BAMAKO, Mali
A Malian court has freed 11 opposition leaders who were arrested in June on charges of plotting against the ruling military after calling for a return to civilian rule.
Their provisional release on Friday was seen as an attempt to calm the country's political climate following the controversial appointment of General Abdoulaye Maiga as prime minister.
Mali has been ruled by the military since the junta seized power in 2020 and staged another coup the following year.
The 11 people were arrested on June 20 at an "illegal" meeting held during a period when all political party activities were banned.
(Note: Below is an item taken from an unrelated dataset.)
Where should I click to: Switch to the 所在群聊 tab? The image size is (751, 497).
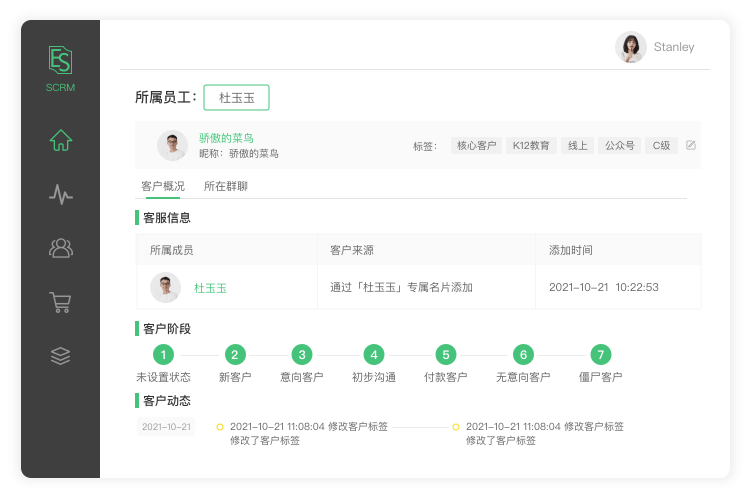(225, 186)

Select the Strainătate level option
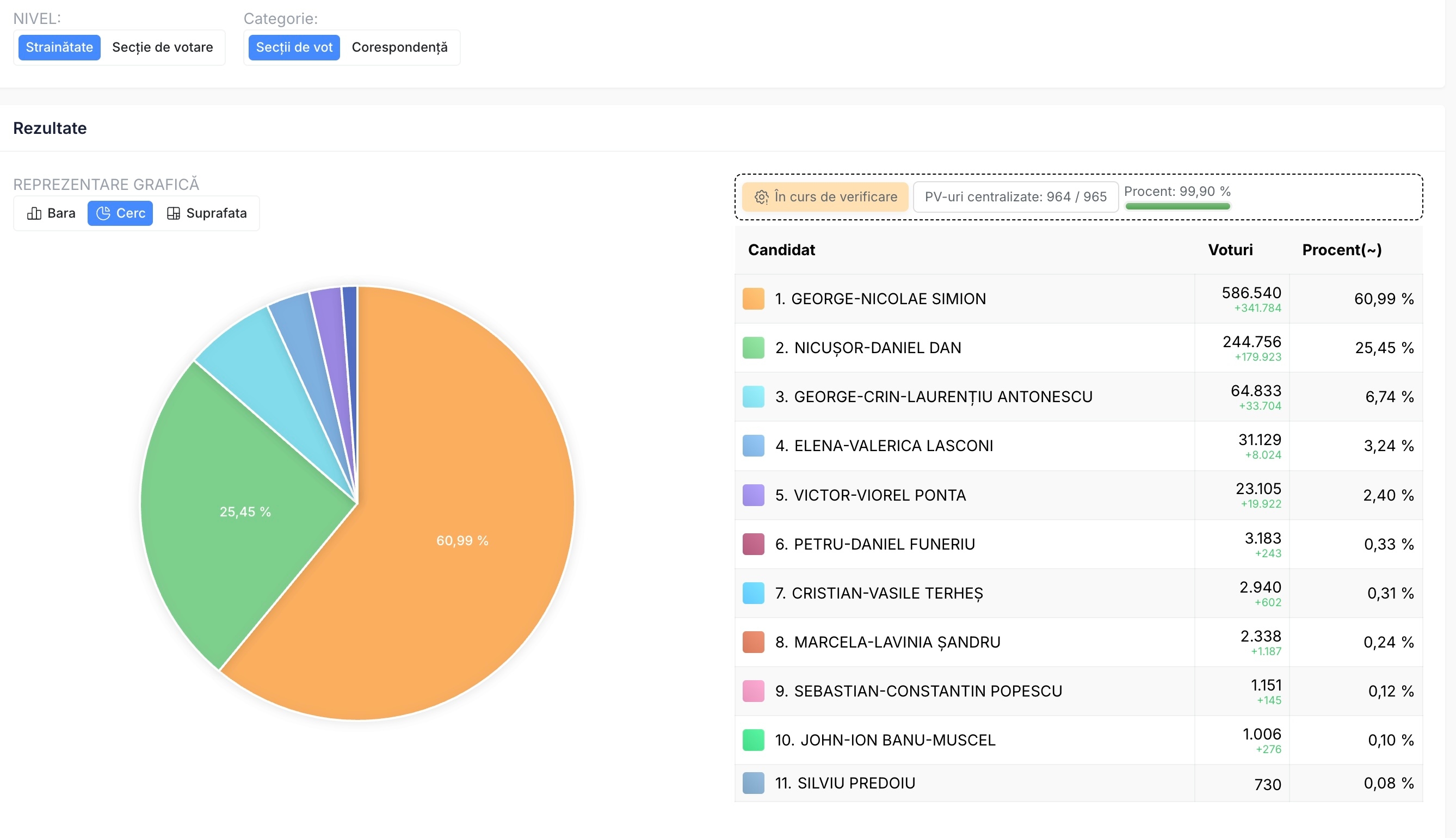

They were accused of plotting against the junta after signing a statement in March calling on the military to relinquish power.
"The 11 comrades of the platform of political parties and associations of the Declaration of March 31 have been free since yesterday ," declared on Friday the former Malian minister Djiguiba Keita , whose Party for National Renaissance (Parena), an opposition party, is a signatory of the declaration.
"This release is the result of a process that we initiated to ask the authorities to release our comrades as part of the easing of the political climate in the country ," he told The Associated Press.
Issa Togo, a member of the Adema PASJ party and a former member of the National Assembly, said the 11 "are free to resume their political activities and to travel . "
Several other political leaders and civil society activists remain imprisoned in Mali, including Issa Kaou N'Djim , former vice-president of the National Transitional Council, the legislative body of Mali's transition, and economist Etienne Fakaba Sissoko .
Both have criticized the military regimes of the three countries of the Alliance of Sahel States (Mali, Burkina Faso and Niger ).
Abdoulaye Maïga was appointed prime minister in November, the day after junta leader General Assimi Goita ousted Choguel Maïga (no relation), a civilian prime minister who had criticized the junta for postponing a presidential election scheduled for 2024.